• **SUPPLIED INFORMATION**
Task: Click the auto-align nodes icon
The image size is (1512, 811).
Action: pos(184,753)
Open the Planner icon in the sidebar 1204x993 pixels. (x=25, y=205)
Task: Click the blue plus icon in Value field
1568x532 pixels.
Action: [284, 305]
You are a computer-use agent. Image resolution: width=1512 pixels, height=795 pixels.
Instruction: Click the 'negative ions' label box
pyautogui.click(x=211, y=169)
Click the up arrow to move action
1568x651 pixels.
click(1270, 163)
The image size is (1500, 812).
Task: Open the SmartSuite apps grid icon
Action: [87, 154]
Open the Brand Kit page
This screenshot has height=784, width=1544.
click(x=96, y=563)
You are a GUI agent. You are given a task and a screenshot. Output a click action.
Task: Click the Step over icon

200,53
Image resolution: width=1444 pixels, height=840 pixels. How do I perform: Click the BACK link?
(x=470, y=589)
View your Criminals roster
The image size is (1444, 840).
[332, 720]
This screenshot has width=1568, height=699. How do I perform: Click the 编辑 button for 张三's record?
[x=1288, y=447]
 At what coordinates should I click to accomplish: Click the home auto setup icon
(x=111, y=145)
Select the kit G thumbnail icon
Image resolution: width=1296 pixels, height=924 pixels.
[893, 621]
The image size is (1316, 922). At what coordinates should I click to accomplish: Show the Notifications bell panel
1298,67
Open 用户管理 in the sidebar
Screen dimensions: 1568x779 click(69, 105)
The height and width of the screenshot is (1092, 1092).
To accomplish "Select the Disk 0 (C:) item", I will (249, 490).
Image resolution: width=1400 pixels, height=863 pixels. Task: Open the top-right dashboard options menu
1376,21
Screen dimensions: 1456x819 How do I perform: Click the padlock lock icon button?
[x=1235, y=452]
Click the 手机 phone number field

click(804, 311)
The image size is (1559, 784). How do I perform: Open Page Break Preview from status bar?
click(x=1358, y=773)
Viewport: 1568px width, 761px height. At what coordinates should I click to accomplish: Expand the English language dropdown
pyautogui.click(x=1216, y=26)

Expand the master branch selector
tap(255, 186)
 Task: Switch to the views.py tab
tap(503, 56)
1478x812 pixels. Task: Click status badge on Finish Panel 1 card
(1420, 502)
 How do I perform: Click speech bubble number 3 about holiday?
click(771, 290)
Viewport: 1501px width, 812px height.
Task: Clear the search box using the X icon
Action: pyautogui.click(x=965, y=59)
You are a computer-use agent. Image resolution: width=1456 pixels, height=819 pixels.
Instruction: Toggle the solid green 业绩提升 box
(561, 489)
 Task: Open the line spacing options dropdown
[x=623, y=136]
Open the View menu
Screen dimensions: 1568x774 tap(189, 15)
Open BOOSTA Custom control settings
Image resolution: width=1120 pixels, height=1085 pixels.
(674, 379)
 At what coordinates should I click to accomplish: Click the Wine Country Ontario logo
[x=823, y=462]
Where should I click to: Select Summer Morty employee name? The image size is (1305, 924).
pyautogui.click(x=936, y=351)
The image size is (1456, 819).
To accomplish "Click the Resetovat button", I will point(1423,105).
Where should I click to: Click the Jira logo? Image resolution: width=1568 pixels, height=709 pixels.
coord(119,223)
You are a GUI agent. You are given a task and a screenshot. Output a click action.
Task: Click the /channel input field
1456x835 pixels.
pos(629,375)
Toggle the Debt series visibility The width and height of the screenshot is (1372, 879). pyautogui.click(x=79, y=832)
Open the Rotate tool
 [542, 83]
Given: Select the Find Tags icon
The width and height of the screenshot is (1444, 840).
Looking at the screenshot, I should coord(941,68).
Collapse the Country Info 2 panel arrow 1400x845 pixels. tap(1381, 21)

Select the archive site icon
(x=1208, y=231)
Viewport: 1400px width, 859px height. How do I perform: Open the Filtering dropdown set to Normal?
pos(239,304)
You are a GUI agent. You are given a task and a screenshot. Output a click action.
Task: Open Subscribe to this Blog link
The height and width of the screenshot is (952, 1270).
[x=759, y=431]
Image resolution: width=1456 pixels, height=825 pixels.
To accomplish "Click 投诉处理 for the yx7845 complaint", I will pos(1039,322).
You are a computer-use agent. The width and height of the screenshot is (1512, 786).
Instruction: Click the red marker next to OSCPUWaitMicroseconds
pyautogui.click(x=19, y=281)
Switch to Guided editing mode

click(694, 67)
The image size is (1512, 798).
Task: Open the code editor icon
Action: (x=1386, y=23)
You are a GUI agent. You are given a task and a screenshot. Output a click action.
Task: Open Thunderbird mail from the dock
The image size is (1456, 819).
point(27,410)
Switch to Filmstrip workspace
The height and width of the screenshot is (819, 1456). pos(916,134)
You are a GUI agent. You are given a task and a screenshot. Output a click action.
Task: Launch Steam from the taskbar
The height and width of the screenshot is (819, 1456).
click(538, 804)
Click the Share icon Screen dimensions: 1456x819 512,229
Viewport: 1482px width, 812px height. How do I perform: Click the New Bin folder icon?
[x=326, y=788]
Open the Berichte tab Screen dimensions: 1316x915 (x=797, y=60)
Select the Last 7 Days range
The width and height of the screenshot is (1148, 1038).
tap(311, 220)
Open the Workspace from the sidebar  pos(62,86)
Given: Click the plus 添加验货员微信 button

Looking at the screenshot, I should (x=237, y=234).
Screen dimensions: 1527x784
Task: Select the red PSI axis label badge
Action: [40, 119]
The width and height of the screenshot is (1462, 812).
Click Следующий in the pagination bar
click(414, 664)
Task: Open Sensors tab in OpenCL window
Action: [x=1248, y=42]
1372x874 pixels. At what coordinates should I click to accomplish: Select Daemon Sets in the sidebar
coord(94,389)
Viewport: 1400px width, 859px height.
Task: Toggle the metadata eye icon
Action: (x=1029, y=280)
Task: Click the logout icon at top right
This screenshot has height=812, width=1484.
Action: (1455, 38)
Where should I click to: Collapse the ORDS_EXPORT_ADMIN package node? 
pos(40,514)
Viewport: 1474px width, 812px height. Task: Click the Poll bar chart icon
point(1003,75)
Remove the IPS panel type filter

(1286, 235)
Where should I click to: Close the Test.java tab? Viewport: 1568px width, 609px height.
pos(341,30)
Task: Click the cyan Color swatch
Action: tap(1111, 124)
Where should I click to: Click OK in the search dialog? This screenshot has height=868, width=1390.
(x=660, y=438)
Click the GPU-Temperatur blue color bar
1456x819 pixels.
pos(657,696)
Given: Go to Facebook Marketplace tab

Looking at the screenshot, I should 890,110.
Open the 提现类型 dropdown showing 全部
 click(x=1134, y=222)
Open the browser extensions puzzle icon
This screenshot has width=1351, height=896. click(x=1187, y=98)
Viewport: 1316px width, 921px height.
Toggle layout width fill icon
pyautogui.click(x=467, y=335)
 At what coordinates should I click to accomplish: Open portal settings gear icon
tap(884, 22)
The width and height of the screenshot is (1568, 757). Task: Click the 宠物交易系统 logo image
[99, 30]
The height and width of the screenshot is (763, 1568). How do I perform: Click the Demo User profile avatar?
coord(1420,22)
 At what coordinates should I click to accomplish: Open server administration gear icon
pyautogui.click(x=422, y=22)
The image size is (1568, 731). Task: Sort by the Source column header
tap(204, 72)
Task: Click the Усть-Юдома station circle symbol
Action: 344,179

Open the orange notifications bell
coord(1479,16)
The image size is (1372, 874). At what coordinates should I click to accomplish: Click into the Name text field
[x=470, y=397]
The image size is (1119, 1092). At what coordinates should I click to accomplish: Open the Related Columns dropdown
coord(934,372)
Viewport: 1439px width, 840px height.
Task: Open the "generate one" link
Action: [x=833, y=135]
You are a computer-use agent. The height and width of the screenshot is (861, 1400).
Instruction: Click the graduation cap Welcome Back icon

• **WHAT THIS TASK INVOLVES**
Only lines that include "will" belong in the answer; copy all of them from the listing.

• **SOLUTION FOR THIS TASK**
To accomplish "Select the Disk 0 (C:) item", I will (249, 490).
To accomplish "Click the Resetovat button", I will point(1423,105).
To accomplish "Click 投诉处理 for the yx7845 complaint", I will pos(1039,322).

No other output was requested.